Training continues and NASA have developed a sense of humour, randomly dropping various environmental hazards on the team mid-session to see how badly they react. Laugh it up, these guys, dicks though they may be, are the ones keeping you in employment AND ALIVE. Not as it these hazard perception tests are required to test their readiness, abilities under pressure and team working skills, as AJ’s stubborn hotheadedness is jeopardising the teams’ effectiveness and pushing the equipment to breaking point. Moral is failing so Harry demands that on their last day before a mission requiring vital control and precision his team be allowed off-base TO GO DRINKING, or in AJ’s case jamming animal crackers into Grace’s panties (it’s a lot less erotic than it sounds). Harry makes amends with his terminally ill father (a lot more erotic than it sounds) while the remainder of the crew gamble and drink their way through every woman in the state, eventually getting arrested and adding VD and arrest fines to NASA’s mounting concerns. Chapel even goes to see his ex-wife to apologise and give his son a reminder of the dad he never knew (daaawwwww), before being arrested in a strip club (ah…..).

Seemingly the asteroid is aware of NASA and National Securities’ worries about the team being a gaggle of retards so decides a little mercy bombarding of China ahead of schedule is the most proactive means of alleviating these now piffling concerns. With China now a smoking crater the cat is out of the bag on the apocalyptic scenario upon them – maybe if all Hollywood disasters weren’t so set on annihilating New York all the time more people would stand and pay attention when the city gets pulverised by flaming space mortars. With the world press now aware of the imminent death you’d think they’d have something better to do than standing around NASA fences begging for interviews – say cherishing loved ones, wild orgies, finishing the decorating. There’s no going back now for Harry’s men, else it’d be a PR disaster for NASA  D: Guess it’s time for NASA to phone for help from Russia and Japan, which is ballsier than sending a gaggle of rig-heads to save the planet, considering they knowingly sat back and watched China be bombarded with meteorites – mind you it worked for Churchill in 1941 and were it not for him withholding knowledge from America of the Japanese intentions to attack Pearl Harbour then the US never would have entered the war (only took you 2 years this time) and we’d all be speaking German and have really strong economies now, oh the horror, the horror. Europe’s space programme is so much of a joke that America prefers to settle a 50 year Cold War rivalry with the soviets/communists/Godzilla invokers than ask the Garlic-smelling/ yodelling/watch making/ dentist-challenged for help. With the aid of the Eastern Block, Operation: Save de Earf is ready for initiation. The team is dressed and prepped for take-off. For some, if not all, this could be their last moments on earth.

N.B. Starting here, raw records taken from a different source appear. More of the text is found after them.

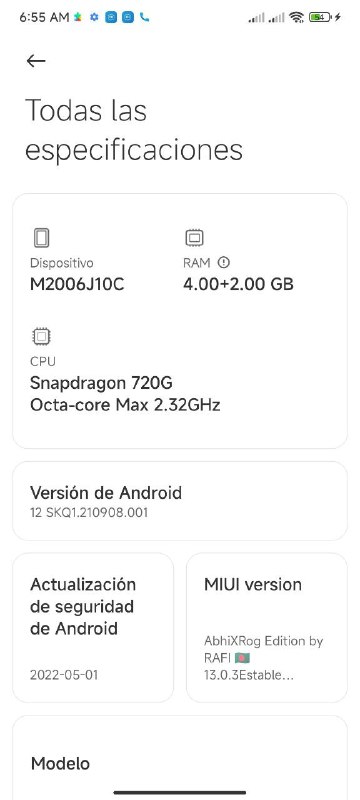
Task: Open the MIUI version card
Action: [x=267, y=628]
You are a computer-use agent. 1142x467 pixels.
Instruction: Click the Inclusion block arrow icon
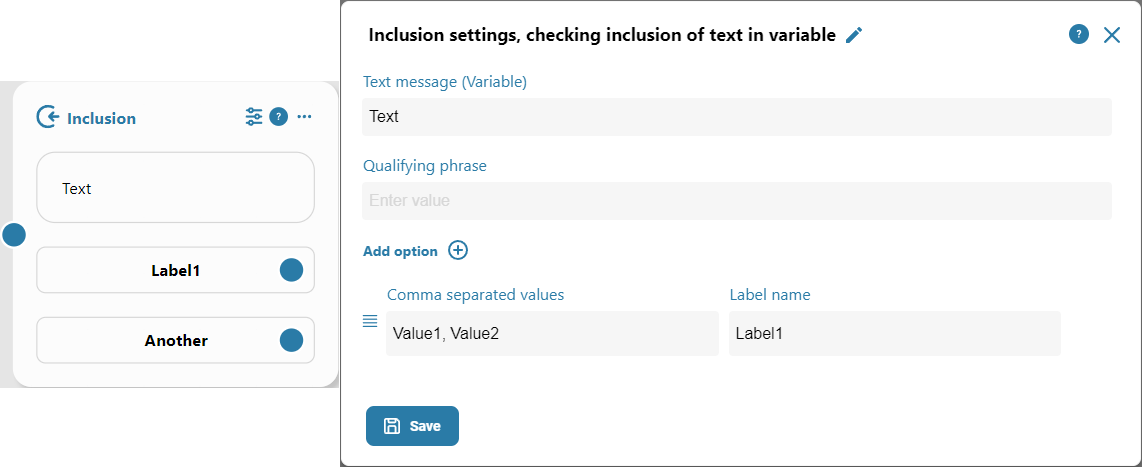[x=47, y=118]
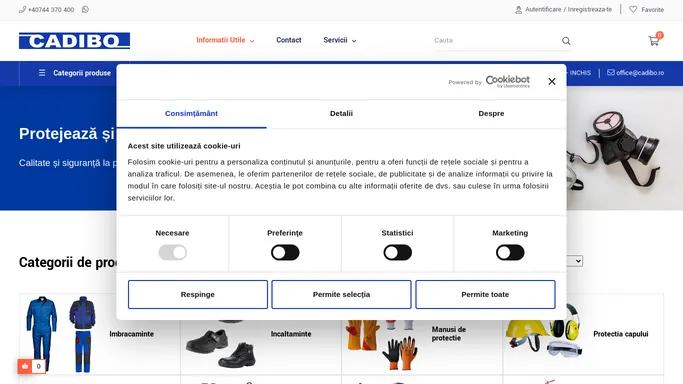Screen dimensions: 683x384
Task: Click the WhatsApp icon in top bar
Action: click(x=85, y=9)
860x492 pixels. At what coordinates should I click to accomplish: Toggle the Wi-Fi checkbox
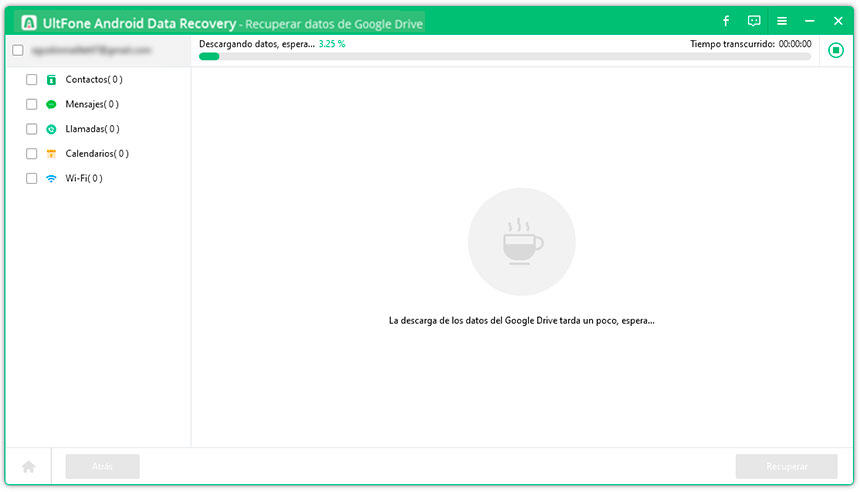pos(32,178)
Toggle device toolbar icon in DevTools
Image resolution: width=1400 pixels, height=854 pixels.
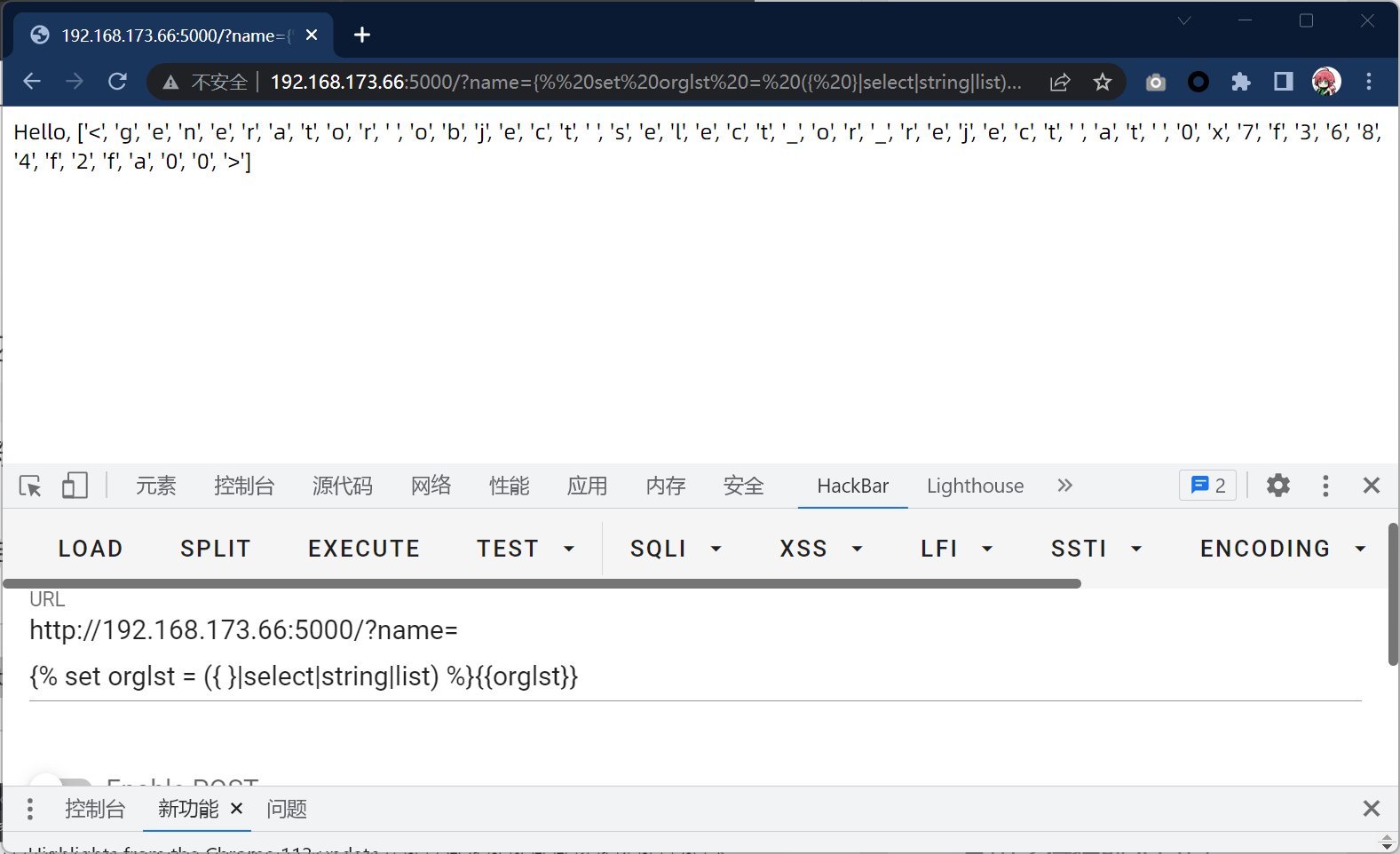tap(75, 486)
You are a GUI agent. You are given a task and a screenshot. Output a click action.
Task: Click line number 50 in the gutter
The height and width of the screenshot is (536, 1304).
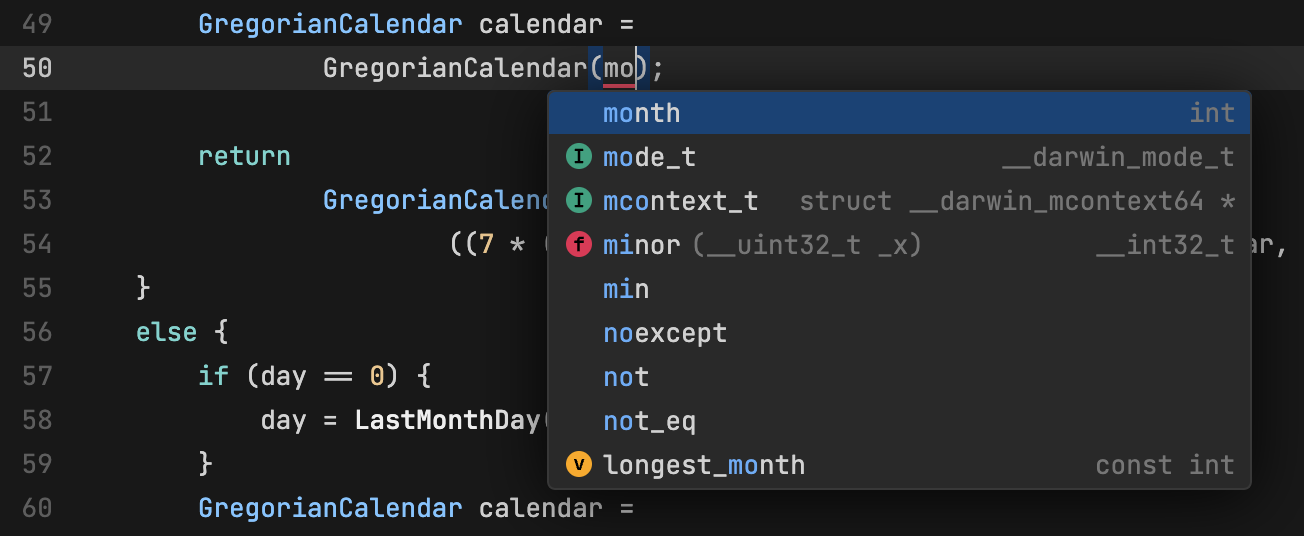click(x=37, y=68)
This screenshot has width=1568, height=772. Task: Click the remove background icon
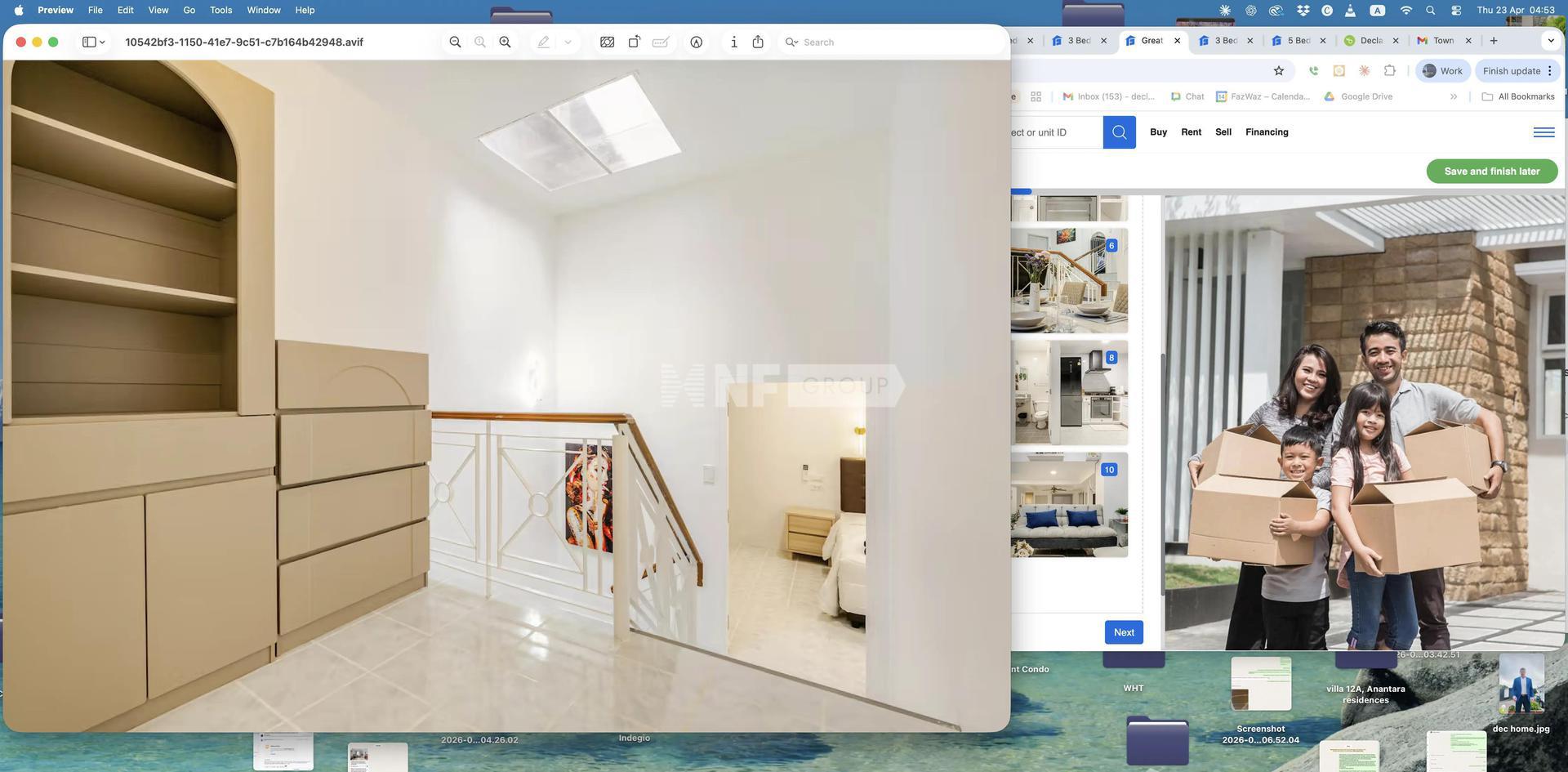(607, 42)
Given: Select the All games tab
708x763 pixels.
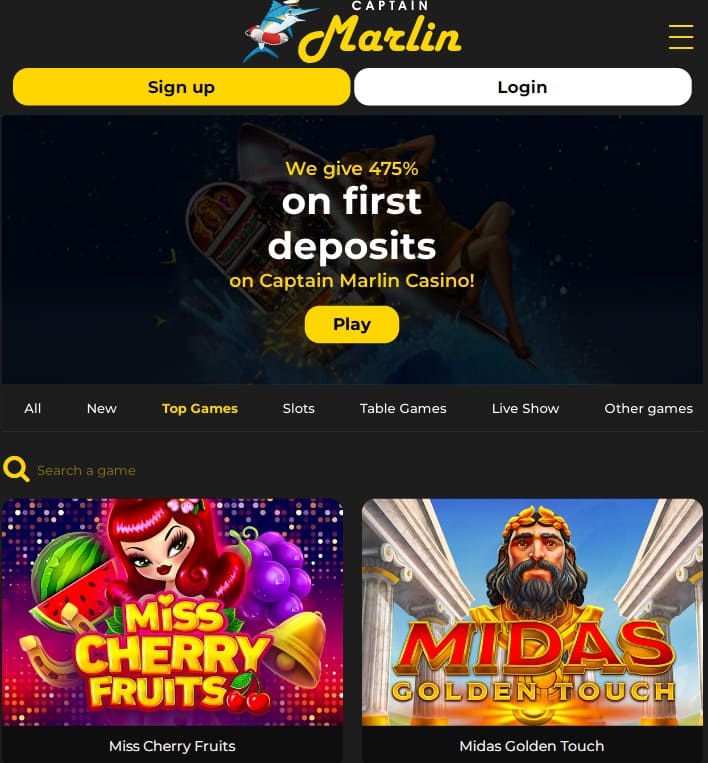Looking at the screenshot, I should click(33, 408).
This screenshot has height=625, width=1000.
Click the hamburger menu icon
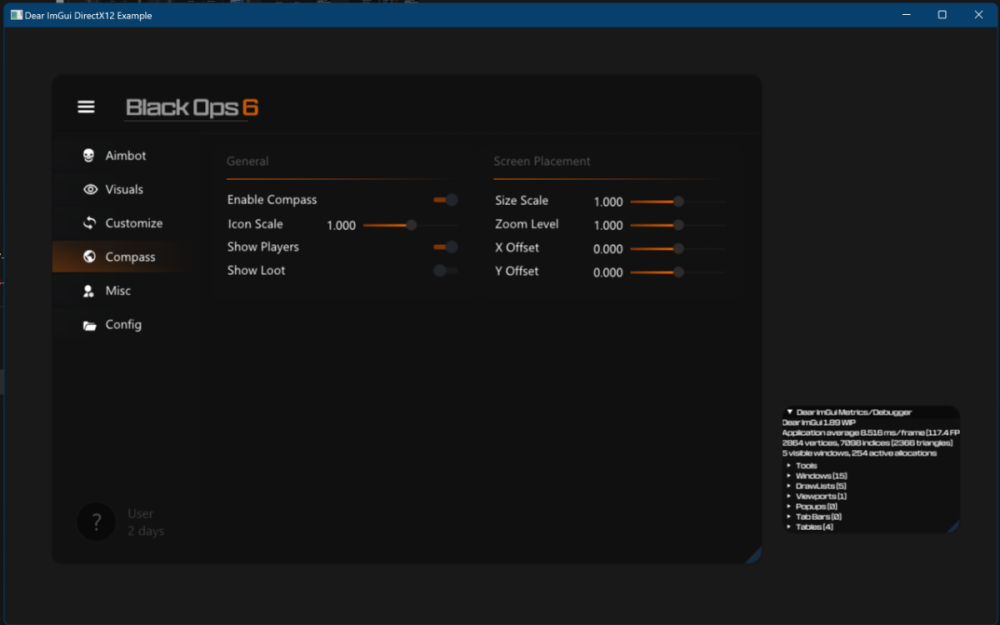coord(86,107)
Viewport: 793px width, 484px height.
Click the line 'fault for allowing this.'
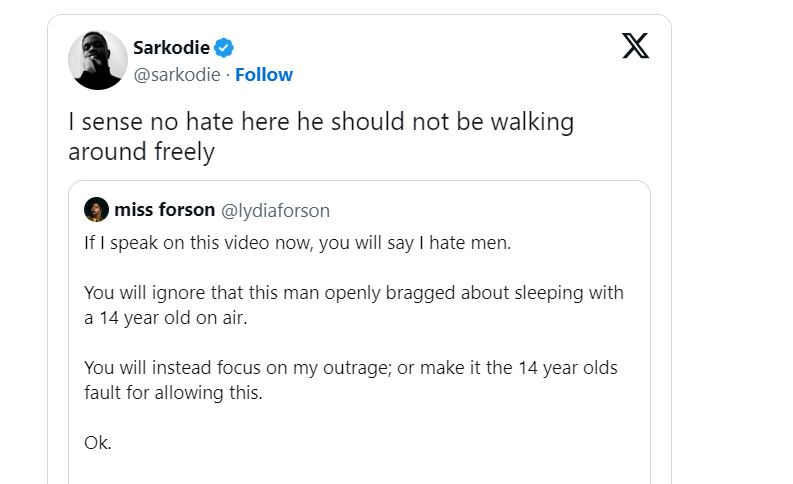tap(173, 393)
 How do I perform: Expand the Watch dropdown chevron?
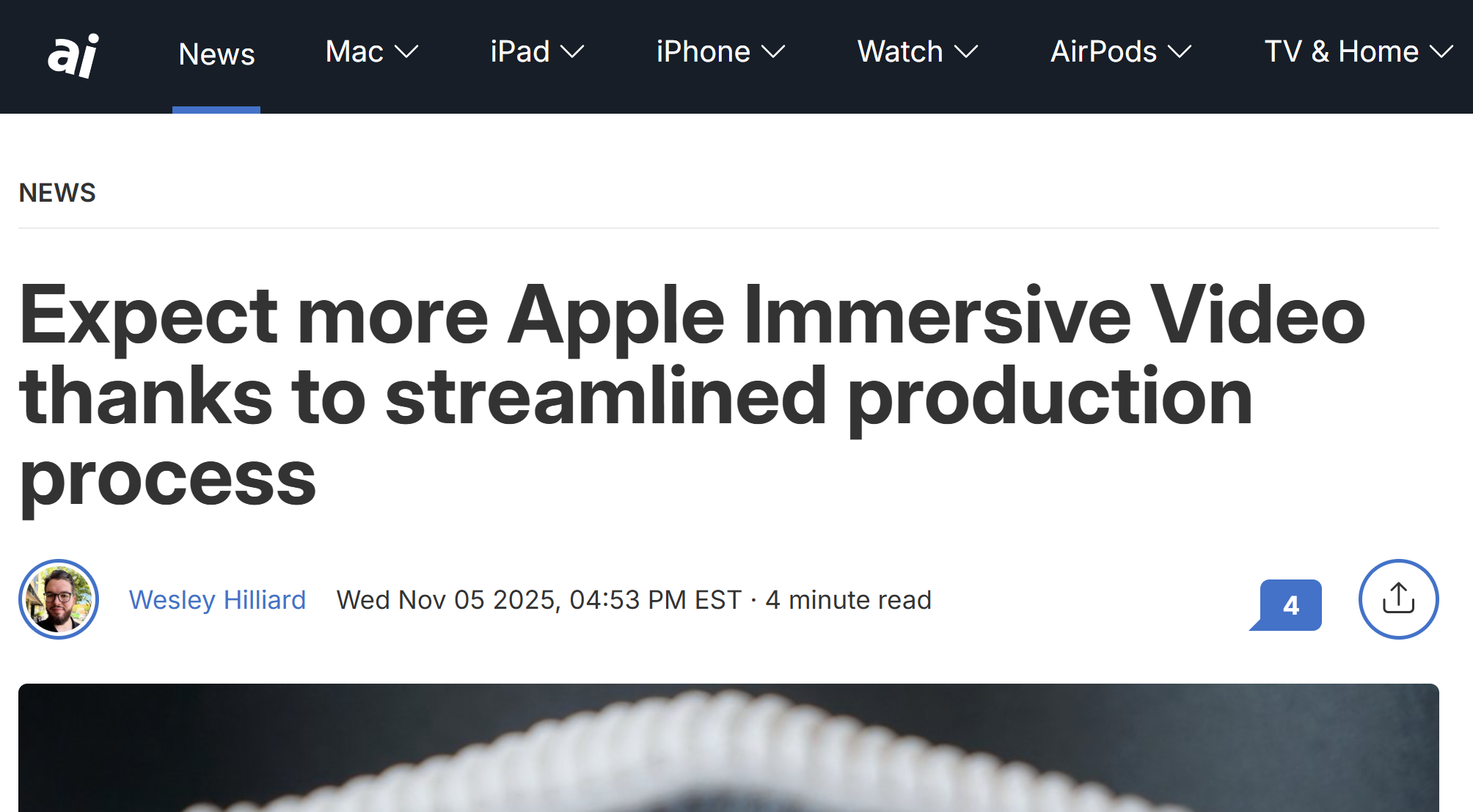[x=966, y=52]
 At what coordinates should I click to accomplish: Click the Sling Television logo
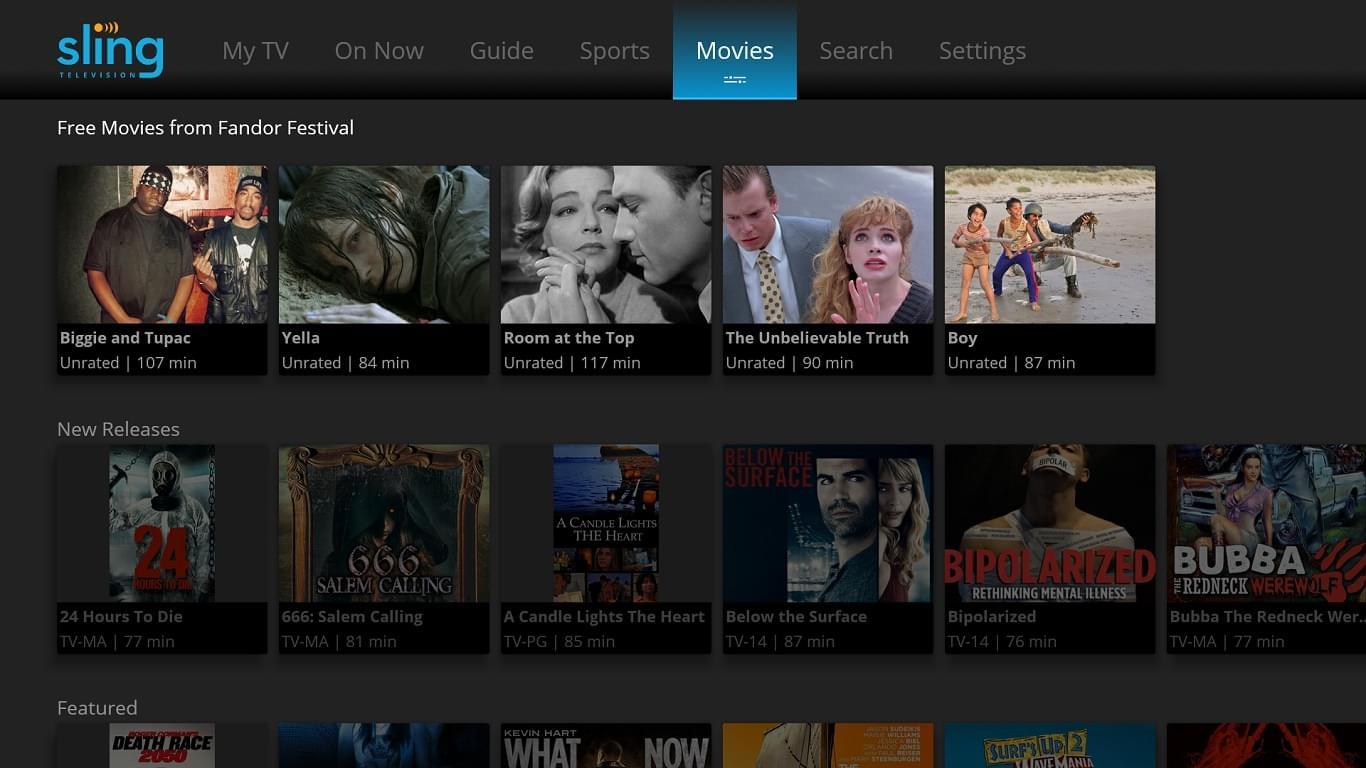click(110, 50)
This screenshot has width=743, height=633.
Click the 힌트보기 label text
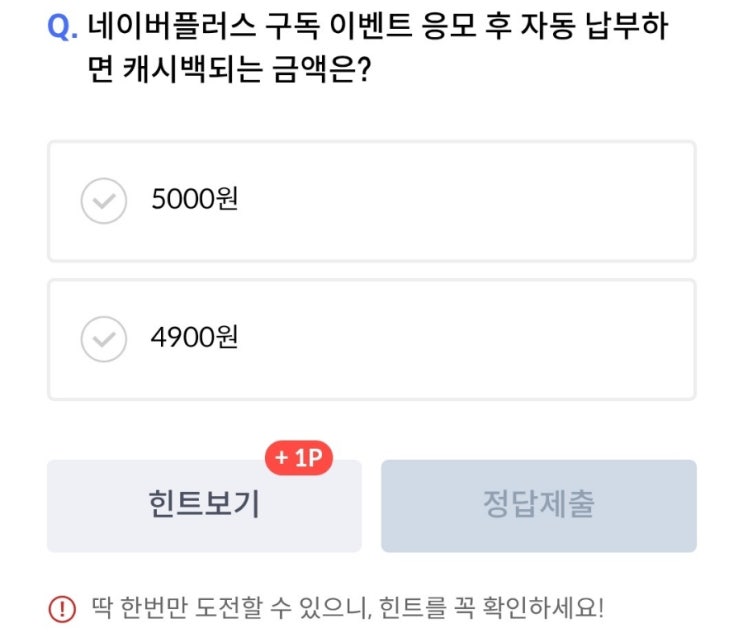click(x=203, y=505)
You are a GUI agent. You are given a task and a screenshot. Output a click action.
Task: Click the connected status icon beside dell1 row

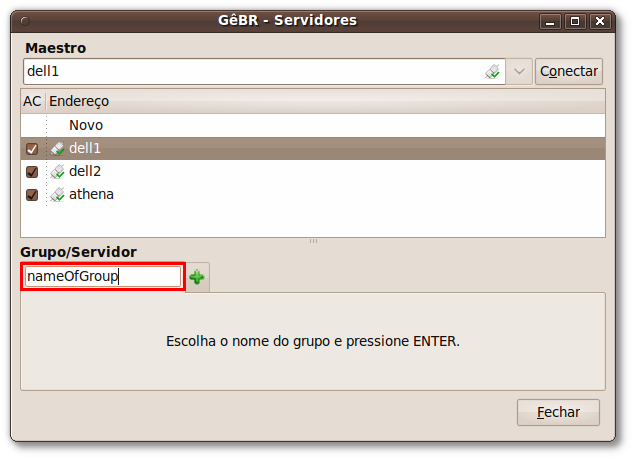tap(57, 149)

Grace: Dad, do me a favour, bring back my fiancé.

Harry: What, no “goodbye dad, thanks for the suicide run”? Y’know, I’d ideas of leaving AJ up there to die, but you two deserve each other – yeah, you deserve to be married to that tool, every day knowing that your last moments with me were all about him. Enjoy the life I’m dying to give you, bitch.

AJ: Harry, you go on ahead, I got this covered, Affleck-style.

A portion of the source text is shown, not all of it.